そのほか、以下のケースでも相続税の課税対象から外れます。
相続財産の総額が基礎控除額以下
非課税枠を超える金額が支払われるケースでも、まだ相続税の納付が確定するわけではありません。
非課税枠を超えた部分をその他純粋な相続財産等に加算したあと、基礎控除を適用することになっています。
基礎控除の大きさは[3,000万円+600万円×法定相続人の数]で求められ、金額の規模が大きいです。そのためすべての各種財産の価額を合計しても基礎控除の適用により課税価格が0円になることが多く、その場合はその他の財産も含めまるごと相続税の課税対象から外れます。
被相続人以外が保険料を負担していた
ある方が亡くなったことをきっかけとする生命保険金の受け取りでも、保険料の負担者が別にいるのならみなし相続財産とはなりません。

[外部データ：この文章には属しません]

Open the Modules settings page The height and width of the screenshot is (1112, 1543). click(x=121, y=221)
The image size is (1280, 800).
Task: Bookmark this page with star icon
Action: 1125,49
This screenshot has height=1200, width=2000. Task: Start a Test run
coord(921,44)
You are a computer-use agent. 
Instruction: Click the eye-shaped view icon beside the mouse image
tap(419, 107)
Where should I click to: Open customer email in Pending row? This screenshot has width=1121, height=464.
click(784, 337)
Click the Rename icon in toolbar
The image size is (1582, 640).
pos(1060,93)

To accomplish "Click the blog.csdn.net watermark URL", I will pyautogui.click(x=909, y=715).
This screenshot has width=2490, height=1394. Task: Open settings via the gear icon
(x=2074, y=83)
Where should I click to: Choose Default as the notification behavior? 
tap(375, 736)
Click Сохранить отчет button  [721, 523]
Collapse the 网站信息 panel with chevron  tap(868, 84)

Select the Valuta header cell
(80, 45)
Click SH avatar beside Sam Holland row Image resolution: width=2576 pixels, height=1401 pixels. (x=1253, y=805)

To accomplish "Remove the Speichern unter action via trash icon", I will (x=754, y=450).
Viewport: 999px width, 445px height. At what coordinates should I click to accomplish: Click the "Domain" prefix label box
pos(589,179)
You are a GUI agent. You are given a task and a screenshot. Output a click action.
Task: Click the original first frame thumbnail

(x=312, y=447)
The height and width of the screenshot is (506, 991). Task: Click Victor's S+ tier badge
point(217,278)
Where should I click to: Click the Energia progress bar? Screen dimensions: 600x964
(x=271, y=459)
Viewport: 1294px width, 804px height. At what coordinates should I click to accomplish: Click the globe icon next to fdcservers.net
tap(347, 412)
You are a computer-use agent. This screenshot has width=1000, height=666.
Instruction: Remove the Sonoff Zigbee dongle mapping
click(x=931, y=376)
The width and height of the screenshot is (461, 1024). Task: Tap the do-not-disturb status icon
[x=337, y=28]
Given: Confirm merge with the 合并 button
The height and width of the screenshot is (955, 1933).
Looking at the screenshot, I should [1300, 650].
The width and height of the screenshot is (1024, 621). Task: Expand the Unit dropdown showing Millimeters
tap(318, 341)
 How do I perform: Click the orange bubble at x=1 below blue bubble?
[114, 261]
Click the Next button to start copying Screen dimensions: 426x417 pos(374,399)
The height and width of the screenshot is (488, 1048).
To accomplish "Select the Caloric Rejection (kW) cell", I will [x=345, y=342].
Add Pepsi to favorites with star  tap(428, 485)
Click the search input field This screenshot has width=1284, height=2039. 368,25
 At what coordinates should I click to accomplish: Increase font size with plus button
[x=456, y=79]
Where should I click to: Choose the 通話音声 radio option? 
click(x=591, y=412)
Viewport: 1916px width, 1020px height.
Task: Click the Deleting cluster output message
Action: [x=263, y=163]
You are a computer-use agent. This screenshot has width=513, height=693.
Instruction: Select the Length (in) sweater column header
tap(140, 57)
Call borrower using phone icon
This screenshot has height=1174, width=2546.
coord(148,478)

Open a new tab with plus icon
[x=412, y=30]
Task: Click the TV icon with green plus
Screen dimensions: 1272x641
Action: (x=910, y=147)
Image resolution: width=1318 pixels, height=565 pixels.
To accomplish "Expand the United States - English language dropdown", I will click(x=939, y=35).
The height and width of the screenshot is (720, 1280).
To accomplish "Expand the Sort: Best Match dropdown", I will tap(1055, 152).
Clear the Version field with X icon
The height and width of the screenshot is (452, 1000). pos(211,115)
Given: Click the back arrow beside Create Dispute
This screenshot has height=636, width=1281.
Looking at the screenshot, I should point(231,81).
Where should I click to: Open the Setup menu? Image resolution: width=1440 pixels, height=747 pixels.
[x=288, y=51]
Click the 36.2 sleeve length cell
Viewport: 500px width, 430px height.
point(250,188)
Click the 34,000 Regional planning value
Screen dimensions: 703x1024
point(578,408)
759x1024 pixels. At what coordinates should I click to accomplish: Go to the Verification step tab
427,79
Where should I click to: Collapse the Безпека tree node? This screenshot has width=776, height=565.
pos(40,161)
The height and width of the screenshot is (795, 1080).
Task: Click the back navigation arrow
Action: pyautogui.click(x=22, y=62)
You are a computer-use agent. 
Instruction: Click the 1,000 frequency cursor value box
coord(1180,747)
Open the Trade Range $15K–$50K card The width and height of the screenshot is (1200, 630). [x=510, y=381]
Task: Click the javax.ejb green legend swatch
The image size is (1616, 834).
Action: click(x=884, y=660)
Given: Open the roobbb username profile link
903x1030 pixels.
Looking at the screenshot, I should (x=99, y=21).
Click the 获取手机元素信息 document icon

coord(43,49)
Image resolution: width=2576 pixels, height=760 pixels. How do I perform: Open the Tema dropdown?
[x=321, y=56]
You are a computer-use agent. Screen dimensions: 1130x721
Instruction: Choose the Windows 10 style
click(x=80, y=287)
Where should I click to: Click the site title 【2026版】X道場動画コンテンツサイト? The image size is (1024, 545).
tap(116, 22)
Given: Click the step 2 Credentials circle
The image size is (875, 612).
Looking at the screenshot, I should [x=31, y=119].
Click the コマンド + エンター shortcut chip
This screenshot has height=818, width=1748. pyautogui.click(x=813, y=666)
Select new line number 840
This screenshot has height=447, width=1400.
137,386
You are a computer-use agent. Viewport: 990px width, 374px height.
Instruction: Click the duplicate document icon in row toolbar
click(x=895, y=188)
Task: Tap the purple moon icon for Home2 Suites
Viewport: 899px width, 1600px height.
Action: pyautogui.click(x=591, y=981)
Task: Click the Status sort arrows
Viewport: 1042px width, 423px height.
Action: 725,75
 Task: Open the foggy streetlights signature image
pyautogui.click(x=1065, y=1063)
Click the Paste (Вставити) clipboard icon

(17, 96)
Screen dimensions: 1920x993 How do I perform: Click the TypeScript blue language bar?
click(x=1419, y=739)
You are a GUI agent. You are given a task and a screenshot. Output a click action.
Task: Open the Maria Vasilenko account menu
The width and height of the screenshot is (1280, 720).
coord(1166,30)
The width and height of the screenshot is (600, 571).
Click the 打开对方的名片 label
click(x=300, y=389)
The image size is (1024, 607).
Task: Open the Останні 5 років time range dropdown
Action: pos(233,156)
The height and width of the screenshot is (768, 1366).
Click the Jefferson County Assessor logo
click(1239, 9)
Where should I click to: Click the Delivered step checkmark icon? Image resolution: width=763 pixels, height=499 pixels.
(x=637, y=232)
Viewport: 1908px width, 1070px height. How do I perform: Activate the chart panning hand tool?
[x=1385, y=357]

たとえば被保険者がAさん(被相続人)、保険料負担者が配偶者のBさん、受取人が子Cさんとなるケースです。
ただし、この場合はBさんからCさんに対するみなし贈与として扱われ、贈与税の課税対象となることに注意してください。
受取人が保険料を負担していた
被保険者がAさん(被相続人)、保険料負担者が配偶者のBさん、受取人もBさんとなるケースでは、生命保険金はみなし相続財産となりません。
また、前項で説明したようにみなし贈与財産とも扱われず、所得税の課税対象となります。
一時所得として税金の計算が必要となる可能性がありますのでご注意ください。